> [読解用抜粋]
アートといえば、展覧会や作品などを作り出す美術作家など表舞台の活動をイメージしますが、こうした活動に必要不可欠なのが現場が円滑に動くために手を回すコーディネート業、マネージャー業にあたる仕事になります。ただ、アートマネジメント業務を専門で行える人材が足りていないのが現状です。
ペンネでは、アートマネージャーが抱える課題感をホームページづくりを通して解決していくことで、微力ながらもアート業界の活性化につなげられないかと考えています。

ウェブセミナーの中では、米津さんが抱えている課題感を共有してもらうとともに、ペンネとして何ができそうか、現段階の考えを紹介させていただきました。現在この記事を書いている4月末時点も米津さんには忙しいスケジュールの合間に打ち合わせの時間を作っていただき、制作を進めております。

米津いつかさんについて

展覧会の制作やイベント運営、アートプロジェクトのマネージメント、ドキュメントの編集・制作などを通して、日本各地のさまざまなアートプロジェクトに関わっています。企画段階から会期終了後のドキュメント制作まで長期で携わるプロジェクトも多く、アート事業にコミットする際の守備範囲がとても広いのが特徴です。

米津さんのプロフィール

日本女子大学卒業。大学在学中より約5年間アーティストの日比野克彦氏の事務所でアシスタントを務める。2013年よりフリーランス。主に展覧会の制作やイベントの運営、アートプロジェクトのマネジメント、ドキュメントの編集・制作にたずさわる。
2003年の「大地の芸術祭 越後妻有アートトリエンナーレ」の日比野克彦作品「明後日新聞社文化事業部」で新潟の山間部に足繁く通った以降、地域プロジェクトに多く関わるようになる。2010年より「くすかき―太宰府天満宮―」プロジェクトマネジメント(〜現在)。「ヨコハマトリエンナーレ2020」では、広報物の制作と記録撮影のコーディネートを担当した。2021年に「東京芸術祭2021」のアートプロジェクトとして行われた「ガチャガチャガチャ」では、遠山昇司ディレクションのもとコーディネーターを務めた。これまで編集担当したものに『超・幻聴妄想かるた』(特定非営利活動法人やっとこ、2018年)、『美術館と大学と市民がつくるソーシャルデザインプロジェクト』(青幻舎、2018年)『こどもと大人のためのミュージアム思考』(左右社、2022年)など。

第2回の庄司さん、第4回の象の鼻テラスでは過去に制作したサイトを紹介しましたが、第3回の米津さんの部では現在進行中のサイト制作を取り上げました。本格的に着手したのが2月末からだったので、ウェブセミナーの時点では「要件定義」の「調査・情報整理」の段階にあたります。

> [データセットの行]

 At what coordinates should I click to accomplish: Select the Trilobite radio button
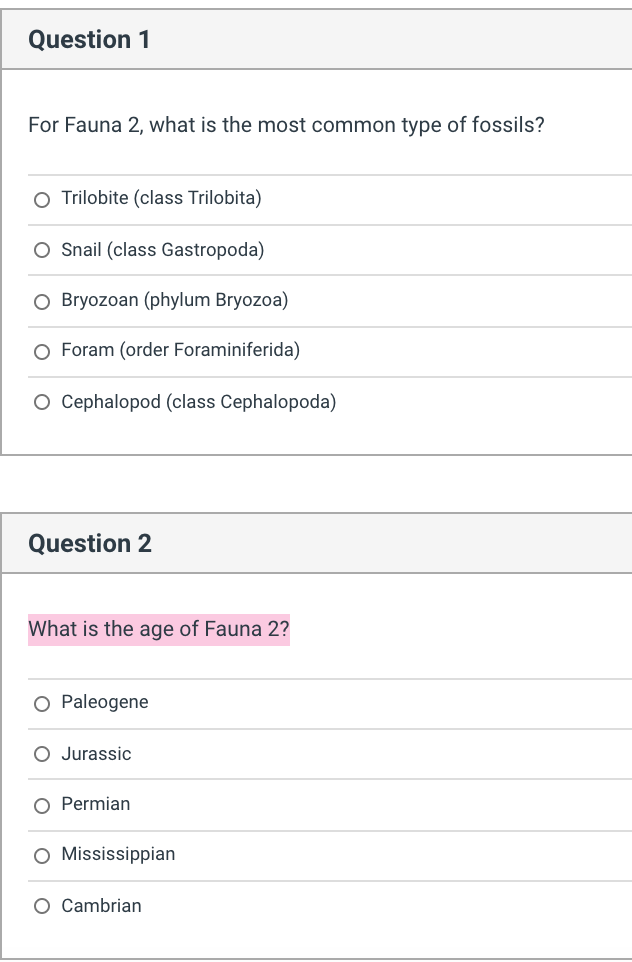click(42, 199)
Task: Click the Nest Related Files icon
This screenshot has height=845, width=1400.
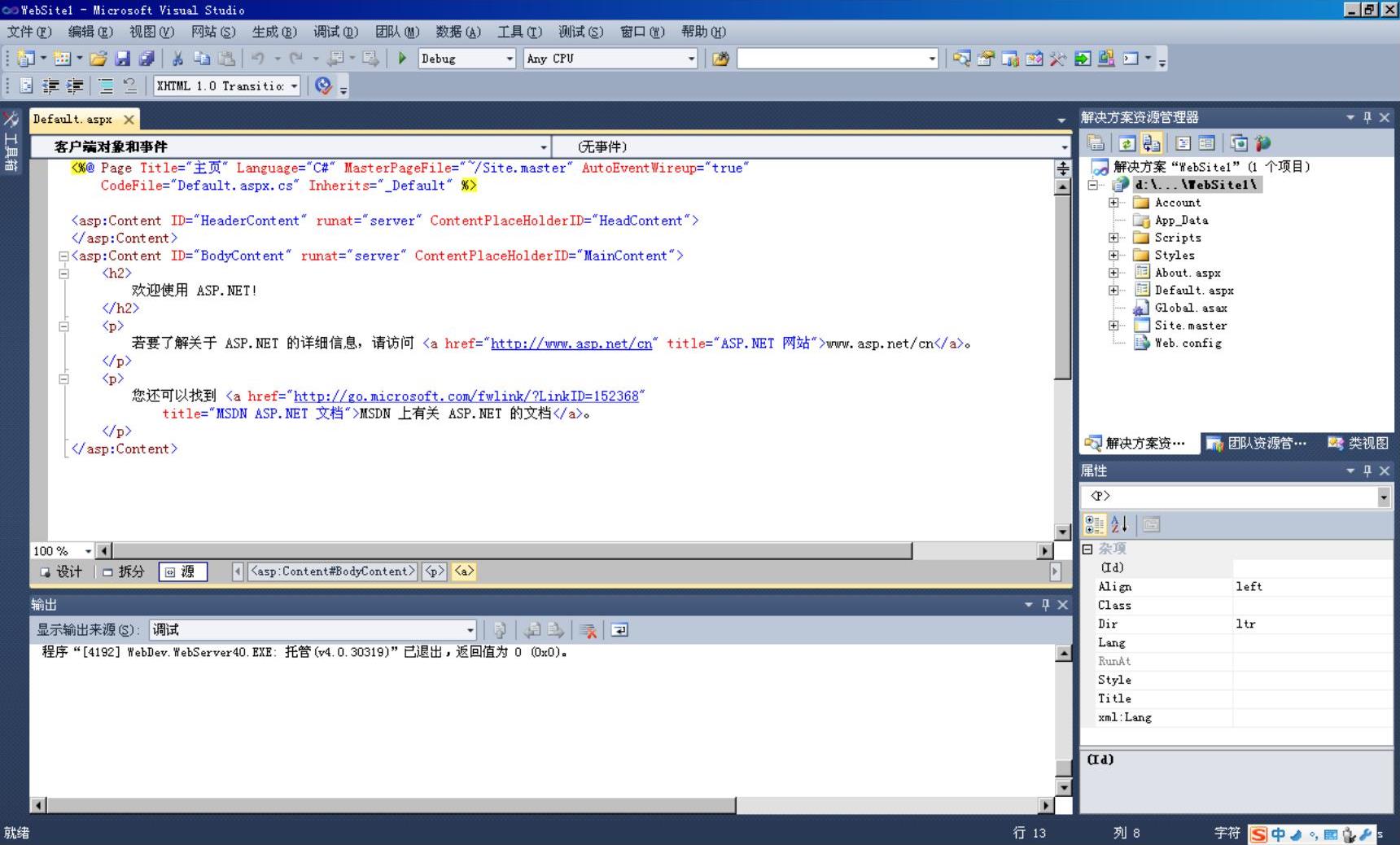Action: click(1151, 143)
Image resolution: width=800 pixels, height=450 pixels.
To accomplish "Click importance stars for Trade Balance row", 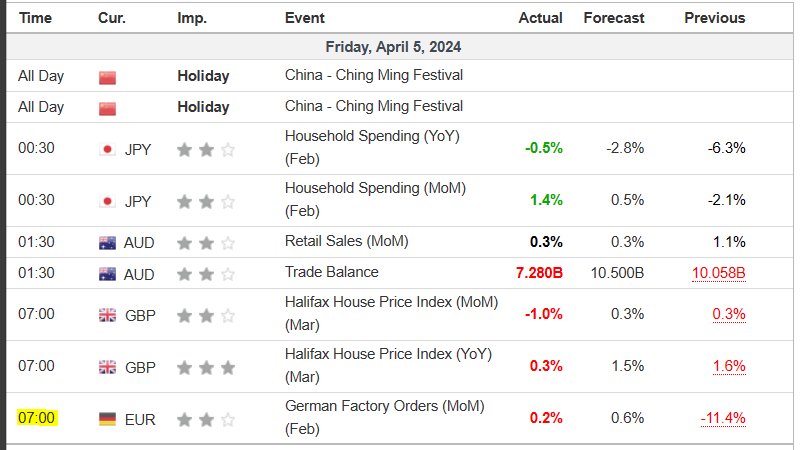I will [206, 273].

> [記述課題 1]
文字列「width」を含む行をすべて書き写して列挙してください。大文字と小文字は区別します。
> [記述課題 2]
アートマネジメントに関する文章を、最後の文に続けて書き進めてください。
アートマネジメントに関する文章と行は、それぞれ独立した別個の資料です。

> [解答例 1]
This screenshot has height=845, width=1400.
Image resolution: width=800 pixels, height=450 pixels.

> [解答例 2]
ひたすらヒアリングと資料の作成を繰り返す地道な作業が続いていますが、これが何よりも重要なプロセスだということは第1回でお伝えした通りです。

アートマネージャーの仕事ってなに?

セミナーでは、約半年近くという長期にわたって米津さんが関わった東京芸術祭2021の「ガチャガチャガチャ」を例にとってアートマネージャーの仕事内容と課題を掘り下げていきました。
やりとりの中で見えてきたことに、ひとつのアートプロジェクトでも接する局面が他の役職と比べて圧倒的に多い一方で、水面下で動くことがほとんどのため、フリーランスのスキルや見積もりに見合った根拠やをアピールしにくいという課題がありました。


以下、講座でのやりとりから一部抜粋、再構成したものです。

介川:仕事のいきさつからお聞きしたいのですが、「ガチャガチャガチャ」の場合、どういう経緯で声がかかったのでしょうか。

米津:普段は人づてだったり、これまでに関わりのある人から声がかかることがほとんどです。「ガチャガチャガチャ」の場合はチームのメンバーがすでに決まっていて、その中でコーディネーターが必要だということでお声がけいただきました。

介川:企画段階から会期終了まで長期間で関わっていらっしゃいますよね。報酬の見積もりはどう取られているんでしょうか。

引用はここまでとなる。